For the material below, output exactly the span from the line with "Given: Click PHP icon on Archive_data.php tab" to the line with "You are a GUI", including both, and nothing besides.

=== Task material ===

=== Begin Enclosure ===

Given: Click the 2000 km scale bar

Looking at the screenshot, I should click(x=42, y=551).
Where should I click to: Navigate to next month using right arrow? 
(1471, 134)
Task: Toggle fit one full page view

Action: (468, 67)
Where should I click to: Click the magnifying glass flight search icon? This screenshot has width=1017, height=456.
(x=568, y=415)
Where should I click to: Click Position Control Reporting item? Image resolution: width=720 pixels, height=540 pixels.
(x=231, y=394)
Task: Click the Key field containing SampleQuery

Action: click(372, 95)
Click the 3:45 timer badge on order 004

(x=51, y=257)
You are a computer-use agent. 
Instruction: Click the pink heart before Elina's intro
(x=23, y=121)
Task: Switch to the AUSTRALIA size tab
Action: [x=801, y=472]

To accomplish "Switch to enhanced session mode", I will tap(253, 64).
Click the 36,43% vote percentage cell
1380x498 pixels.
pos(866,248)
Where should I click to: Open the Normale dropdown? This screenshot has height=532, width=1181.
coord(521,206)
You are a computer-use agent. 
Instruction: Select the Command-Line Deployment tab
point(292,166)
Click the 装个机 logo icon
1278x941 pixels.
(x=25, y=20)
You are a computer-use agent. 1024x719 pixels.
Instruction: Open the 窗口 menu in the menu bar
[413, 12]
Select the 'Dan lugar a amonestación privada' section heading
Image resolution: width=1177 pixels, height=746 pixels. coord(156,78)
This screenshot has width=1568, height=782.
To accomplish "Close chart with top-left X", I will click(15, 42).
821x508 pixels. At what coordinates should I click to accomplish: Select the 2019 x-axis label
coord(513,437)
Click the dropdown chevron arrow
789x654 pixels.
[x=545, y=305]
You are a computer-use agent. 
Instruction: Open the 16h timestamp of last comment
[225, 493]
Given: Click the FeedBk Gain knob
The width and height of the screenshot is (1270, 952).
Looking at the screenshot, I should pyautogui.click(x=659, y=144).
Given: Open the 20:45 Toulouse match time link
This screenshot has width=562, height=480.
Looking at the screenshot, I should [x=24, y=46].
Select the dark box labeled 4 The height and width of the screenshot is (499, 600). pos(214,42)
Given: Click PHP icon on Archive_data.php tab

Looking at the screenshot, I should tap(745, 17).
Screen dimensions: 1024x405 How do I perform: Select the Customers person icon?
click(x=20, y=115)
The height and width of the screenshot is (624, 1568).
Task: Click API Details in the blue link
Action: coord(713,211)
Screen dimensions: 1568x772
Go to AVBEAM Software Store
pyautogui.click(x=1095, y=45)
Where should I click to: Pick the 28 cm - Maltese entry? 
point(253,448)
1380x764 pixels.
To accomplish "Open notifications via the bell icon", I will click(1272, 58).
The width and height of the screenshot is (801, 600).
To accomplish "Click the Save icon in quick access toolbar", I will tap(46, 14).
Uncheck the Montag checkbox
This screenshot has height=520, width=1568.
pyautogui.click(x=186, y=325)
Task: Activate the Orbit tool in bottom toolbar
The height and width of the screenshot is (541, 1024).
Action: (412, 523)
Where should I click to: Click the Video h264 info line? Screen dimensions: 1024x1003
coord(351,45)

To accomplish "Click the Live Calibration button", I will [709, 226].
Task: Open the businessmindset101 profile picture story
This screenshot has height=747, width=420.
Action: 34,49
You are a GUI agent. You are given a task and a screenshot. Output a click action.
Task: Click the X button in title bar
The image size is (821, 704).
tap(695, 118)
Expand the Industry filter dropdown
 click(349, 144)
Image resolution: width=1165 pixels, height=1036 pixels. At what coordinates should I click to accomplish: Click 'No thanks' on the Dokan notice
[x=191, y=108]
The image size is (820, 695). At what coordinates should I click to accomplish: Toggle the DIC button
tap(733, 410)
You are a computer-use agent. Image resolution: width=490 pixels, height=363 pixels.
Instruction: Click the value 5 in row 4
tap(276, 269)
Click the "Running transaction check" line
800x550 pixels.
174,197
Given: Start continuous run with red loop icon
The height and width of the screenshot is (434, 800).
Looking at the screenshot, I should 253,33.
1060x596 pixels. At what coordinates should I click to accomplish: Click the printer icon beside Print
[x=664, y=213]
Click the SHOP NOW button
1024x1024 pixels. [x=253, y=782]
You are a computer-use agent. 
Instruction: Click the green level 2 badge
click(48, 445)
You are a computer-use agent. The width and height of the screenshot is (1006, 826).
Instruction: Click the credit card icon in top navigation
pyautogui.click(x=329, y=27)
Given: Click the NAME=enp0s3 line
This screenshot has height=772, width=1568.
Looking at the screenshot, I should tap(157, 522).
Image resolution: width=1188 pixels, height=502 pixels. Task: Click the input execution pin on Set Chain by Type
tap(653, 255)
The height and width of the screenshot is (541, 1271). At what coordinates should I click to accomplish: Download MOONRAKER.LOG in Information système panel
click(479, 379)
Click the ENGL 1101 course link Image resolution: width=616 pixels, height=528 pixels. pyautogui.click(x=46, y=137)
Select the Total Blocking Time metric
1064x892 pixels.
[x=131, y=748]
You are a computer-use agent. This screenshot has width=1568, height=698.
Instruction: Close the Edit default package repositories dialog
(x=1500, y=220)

=== End Enclosure ===

=== Response to the exercise ===
Given: Click PHP icon on Archive_data.php tab

Looking at the screenshot, I should tap(745, 17).
Screen dimensions: 1024x405 How do I perform: Select the Customers person icon?
click(x=20, y=115)
The height and width of the screenshot is (624, 1568).
Task: Click API Details in the blue link
Action: coord(713,211)
Screen dimensions: 1568x772
Go to AVBEAM Software Store
pyautogui.click(x=1095, y=45)
Where should I click to: Pick the 28 cm - Maltese entry? 
point(253,448)
1380x764 pixels.
To accomplish "Open notifications via the bell icon", I will click(1272, 58).
The width and height of the screenshot is (801, 600).
To accomplish "Click the Save icon in quick access toolbar", I will tap(46, 14).
Uncheck the Montag checkbox
This screenshot has height=520, width=1568.
pyautogui.click(x=186, y=325)
Task: Activate the Orbit tool in bottom toolbar
The height and width of the screenshot is (541, 1024).
Action: (412, 523)
Where should I click to: Click the Video h264 info line? Screen dimensions: 1024x1003
coord(351,45)

To accomplish "Click the Live Calibration button", I will [709, 226].
Task: Open the businessmindset101 profile picture story
This screenshot has height=747, width=420.
Action: 34,49
You are a GUI agent. You are given a task and a screenshot. Output a click action.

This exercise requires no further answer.